Lauren says she wants to hear about ‘how being a SAHM is for you.’

Ever since reading her suggestion, the sentence that keeps popping into my head is, ‘It’s not enough for me.’ And it’s not that I don’t love my kids, or that I’d rather go to work every day rather than just see where each day leads. Because both of those things are great. I just feel like I’m losing me. (And did I feel this way before we moved? No, I don’t think I did. So this may be because we are somewhere new, floating with no tethers: friends for me, friends for the kids, a car, routines, and trapped inside by constant rain. But it may be something more. I guess we wait and see.)

Ever since I was a kid, I was attracted to labyrinths. And not just the sort that featured Goblin Kings. A few years back, I read an excellent blog post about early motherhood and the labyrinth. I’m going to try to hunt it down, but the author’s thoughts have stayed with me and helped me more fully comprehend and explain what I am now going through.

A labyrinth – you start at the outside and walk your way in. There are turns, twists. But there is no wrong way to go – only ever more inward. Once you reach the core, once you have navigated those turns to get to the heart of the matter, of who you are, the only thing to do is turn back around and make your way carefully back out again. You journey back towards life, armed with a deeper knowledge of your Self.

I’m in that labyrinth somewhere, trying to hold the faith that there are no wrong turns. It’s impossible to not find your way in or back out again in a classical labyrinth layout, though of course the time frame varies. Are you a walker, a ponderer? Do you run with the exuberance of a child?

Me, I have ventured in. I am deep, deep in there and I’m trying to figure out things on a pretty basic level. How do I turn around? Is it time to walk out? Where can I get a new pair of shoes for the journey?
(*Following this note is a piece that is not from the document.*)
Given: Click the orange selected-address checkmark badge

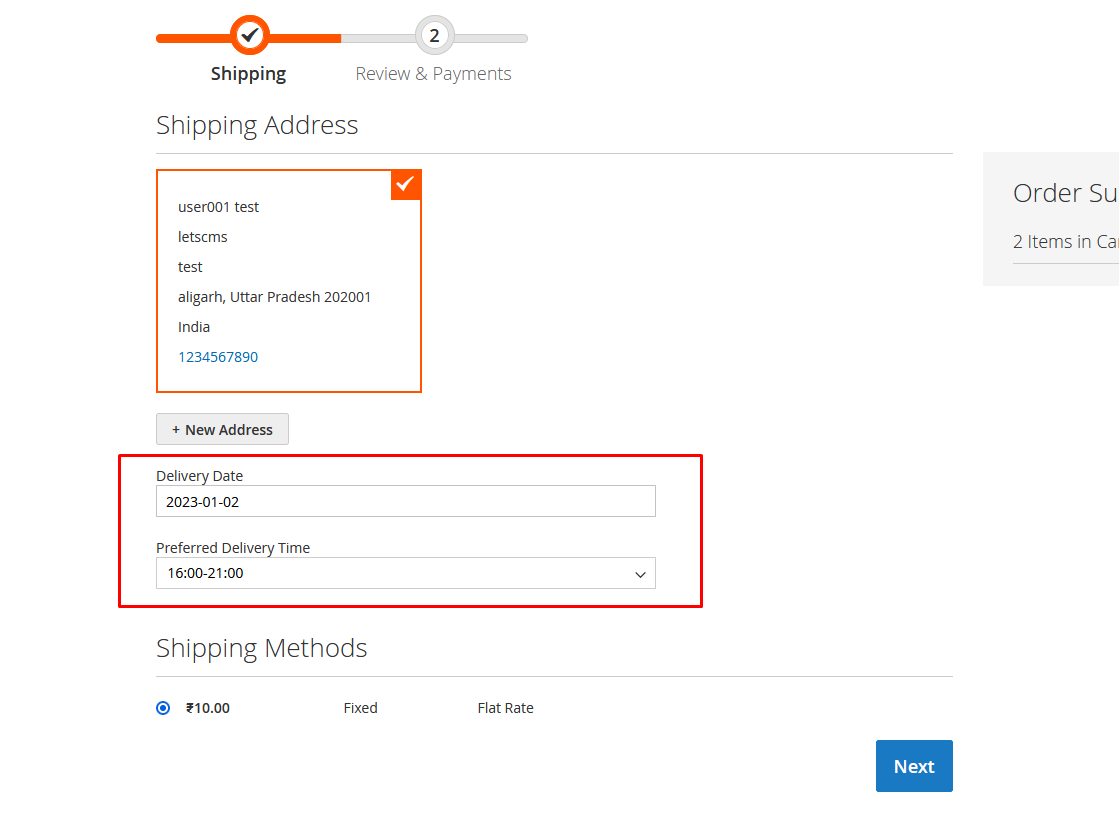Looking at the screenshot, I should (405, 185).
I think much of what I’m feeling must be held in common with many mothers of young children. The job definition – whether you are a SAHM or not – means that you are no longer the number one priority. All the stuff I used to do – sleep in late, spend all day cuddled with TMD on the couch watching tv, attending and completing a grueling (and rewarding!) counselling training – it doesn’t happen anymore.

Every day I have to change nappies, wash dishes, do laundry, and suppress myself in some way. I think some of this feeling will be lightened once it finally stops raining (I’m writing this on the 29th, and it’s been raining steadily since the 14th) and I get a car. But some of it won’t.

The battle for me is: how do I give my children the best AND honour myself? Right now that seems like a seesaw. For every thing I want to give them, it means less that I can give myself. And much of what I want to do in raising creative, brave explorers of this world seems to negate me being able to have these things for myself. I tell myself it’ll get easier as they get older.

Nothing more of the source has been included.